Receipt of prior antibiotics and length of time on them did not predispose to bacterial co-infection. Moreover, many of the children with RSV had received antibiotics for only one day or less (often a single dose close to intubation). The fact that nearly all the RSV positive children received antibiotics in our PICU limited any interpretation on the impact of antibiotics on their outcome. All those patients with positive bacteriology in their endotracheal secretions had the same organisms isolated on admission surveillance swabs, indicating primary endogenous infection.37 This reinforces the view that potential pathogens are carried first in the nasopharynx and then there is migration down the trachea into the lower airways.37,38 The organisms isolated on admission were generally normal community organisms because most of the patients were in good health before RSV infection and PICU admission.27,29Pseudomonas aeruginosa was the most common of the abnormal bacteria (table 2).
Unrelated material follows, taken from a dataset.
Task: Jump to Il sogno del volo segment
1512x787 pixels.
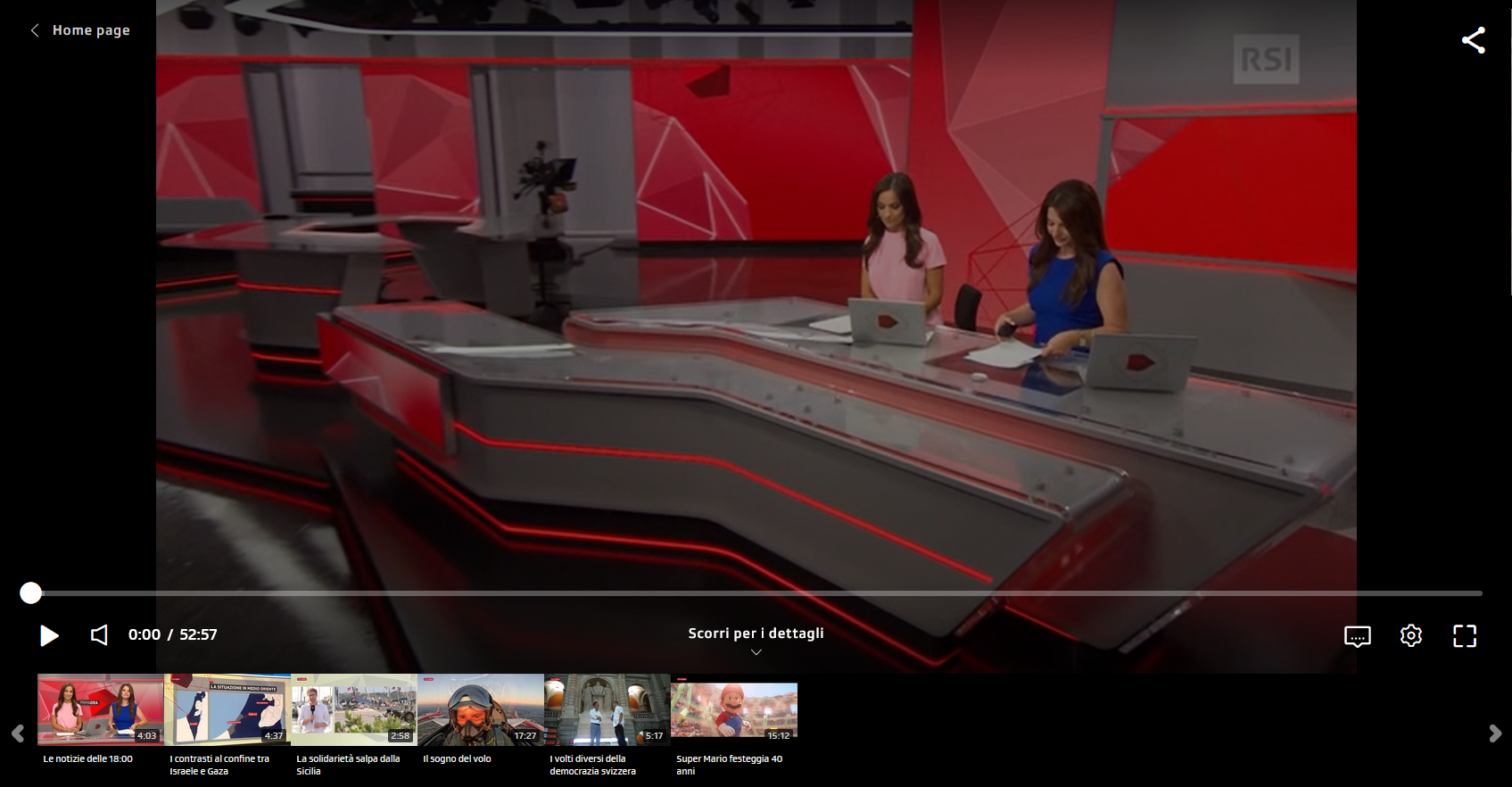Action: point(481,709)
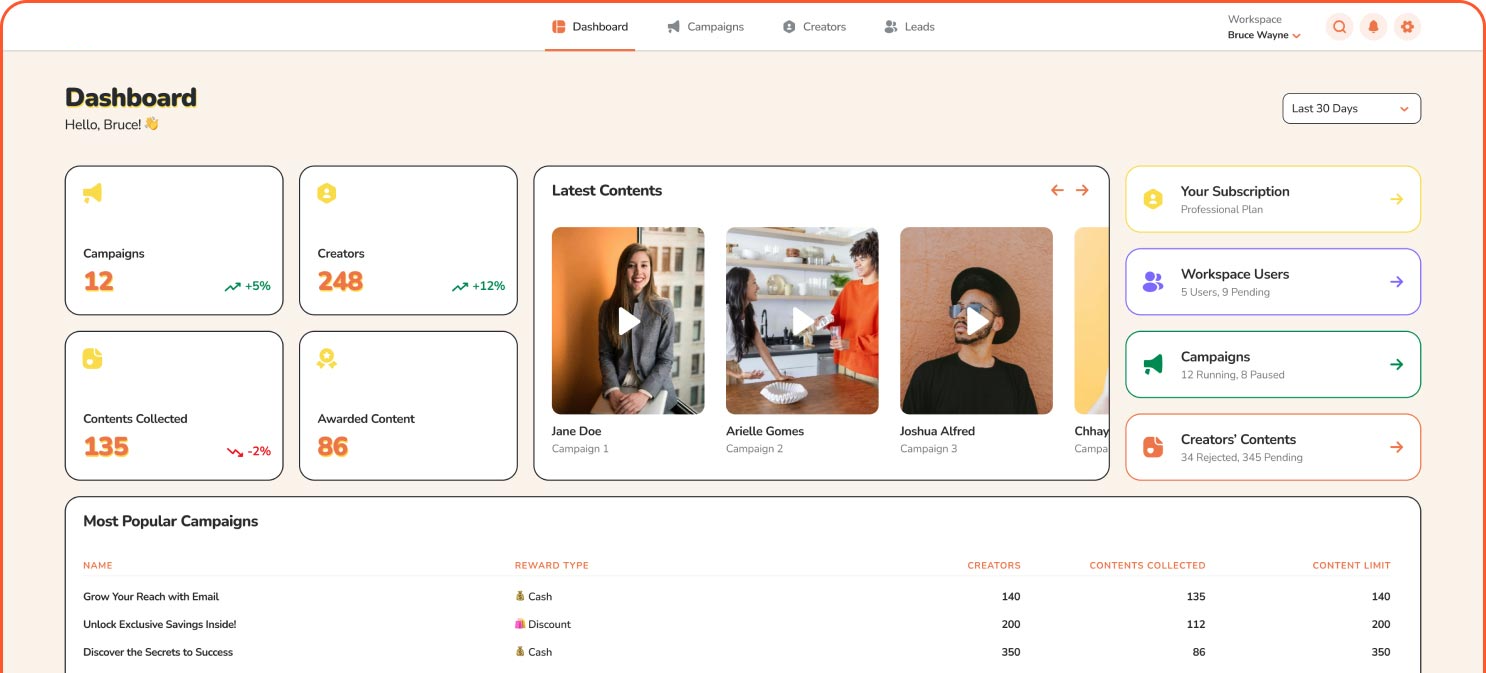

All these patients were carriers of abnormal organisms in their throats, and in most the common denominator for their abnormal carriage was chronic illness.37,39 Interestingly, Streptococcus pneumoniae was isolated from relatively few patients. This could be the result of prior antibiotic use.40
Although most LRTI in children are viral in aetiology, mixed viral/bacterial infections are seen in up to a quarter of hospitalised children.41,42 In addition, there is a risk of developing bacterial superinfection with viral LTRI.18 These issues have contributed to the recommendations by the World Health Organization that the treatment of community acquired pneumonia should include empirical antibiotics.41,43 Concerns that using antibiotics (in our case cefotaxime) pre-emptively in this group of critically ill children would breed antibiotic resistance have been shown to be unfounded in a 4 year study.44 Assessment of the influence of antibiotics on children with severe bronchiolitis would require a prospective randomised controlled trial.
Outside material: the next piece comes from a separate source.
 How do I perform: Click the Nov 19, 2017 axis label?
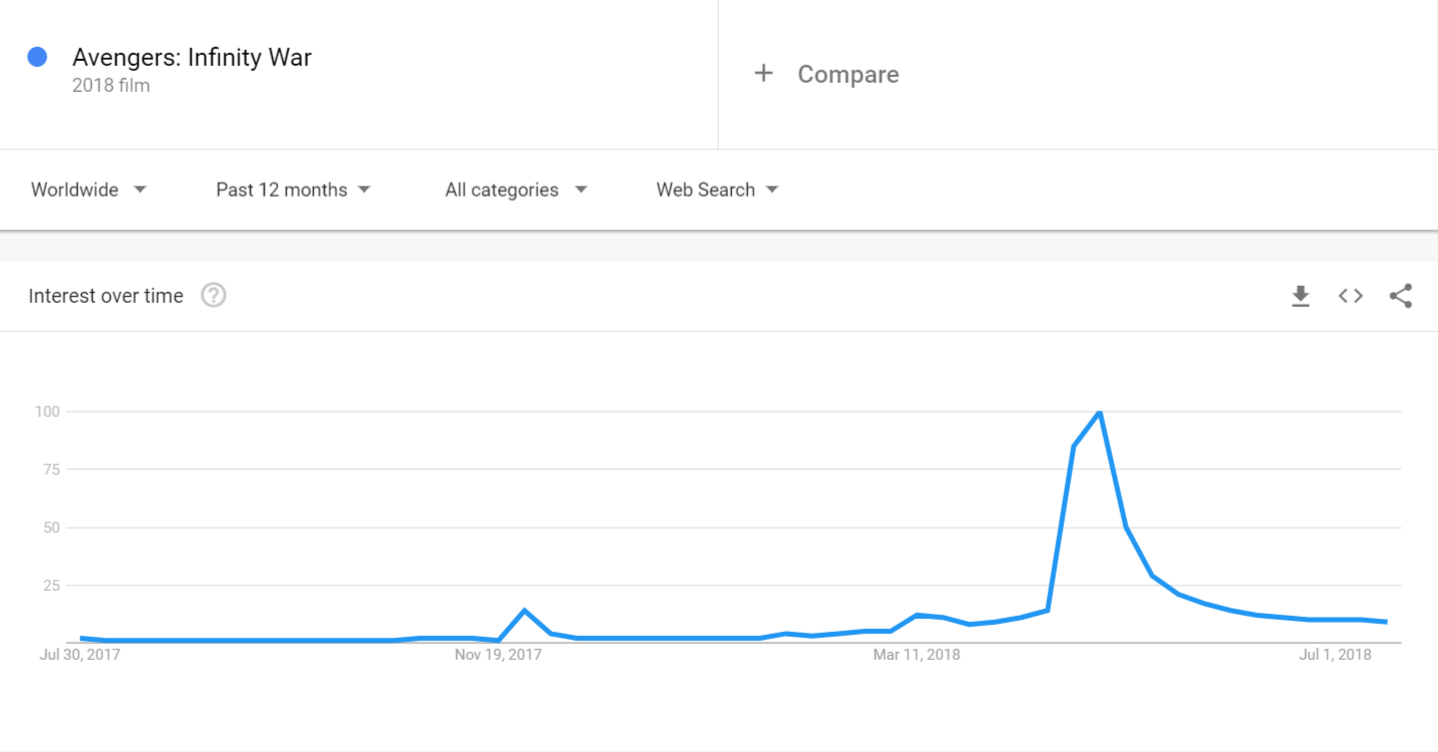498,655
This study has shown that up to 40% of patients admitted with severe RSV bronchiolitis were infected with bacteria in their lower airways. Co-morbidity (congenital heart disease, chronic lung disease, large airway abnormality, immunodeficiency, neuromuscular disease) predisposes to more severe RSV disease.
Published Online First 14 March 2006
The authors have no financial or ethical conflicts of interest or any other competing interests with regard to the contents of this manuscript.